I keep getting the font origin error on all sites except https://example.com:

Font from origin 'http://CLOUDFRONTURL' has been blocked from loading by Cross-Origin Resource Sharing policy: No 'Access-Control-Allow-Origin' header is present on the requested resource. Origin 'http://example.dev' is therefore not allowed access.

AND

Font from origin 'http://CLOUDFRONTURL' has been blocked from loading by Cross-Origin Resource Sharing policy: The 'Access-Control-Allow-Origin' header has a value 'https://example.com' that is not equal to the supplied origin. Origin 'http://example.dev' is therefore not allowed access.


Solution

  • CloudFront caches objects based the all of the request headers that it has forwarded from the browser to the origin server -- not just the path.

    For a response to be served from the cache, it must have been returned in response to a previous request that involved exactly the same request headers.

    This is because, in principle at least, different headers can trigger different behavior by the server, and a well-behaved cache is not at liberty to assume otherwise.

    To increase the cacheability of objects without compromising its ability to serve correct responses (that is, identical response the origin server would have returned for a given request), CloudFront strips almost of the request headers before forwarding the request to the origin, and uses the stripped version of the request when doing cache lookups.

    When the origin server is a "Custom" (i.e., not S3) origin, you can choose which headers to forward to the origin server.

    But when the origin server is S3, you still have choices, but there are only three that can be optionally forwarded... and they are all CORS related.

    [With an S3 origin,] you can configure CloudFront to forward and to cache your objects based only on three headers: Access-Control-Request-Headers, Access-Control-Request-Method, and Origin. Forwarding these headers allows CloudFront to distribute content for websites that are enabled for cross-origin resource sharing (CORS). You can't configure CloudFront to forward custom headers to Amazon S3.

    http://docs.aws.amazon.com/AmazonCloudFront/latest/DeveloperGuide/header-caching.html#header-caching-web

    If the Origin: header, at least, doesn't get forwarded, then S3 will not be able to react to it. Enabling forwarding of this header means that not only will S3 see it, and potentially modify its response because of the CORS configuration on the bucket, but also that each variation of Origin: -- for the same object -- will result in a different (and correct) response being returned by S3 and cached for future matching requests by CloudFront.

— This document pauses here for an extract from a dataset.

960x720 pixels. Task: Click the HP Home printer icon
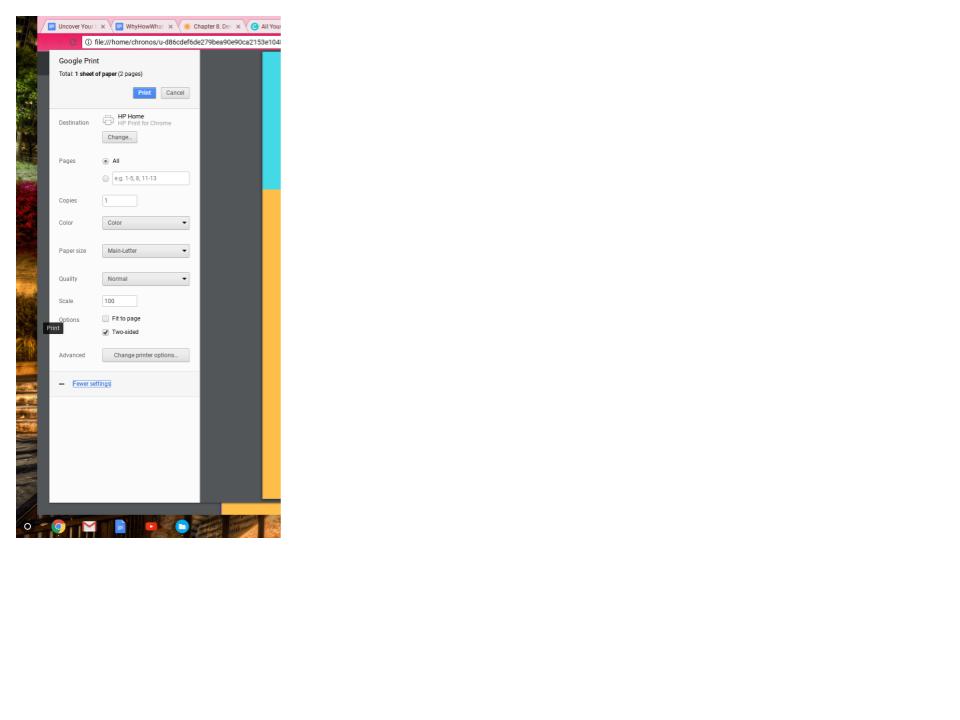click(x=108, y=119)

    Custom headers can't be forwarded to S3 by CloudFront because this would serve no purpose -- since S3 stores static content, responses wouldn't vary on other headers, so forwarding them would be pointless and would reduce the cache hit rate, with many (supposedly) different responses being cached, but only being served in response to requests that were accompanied by identical headers.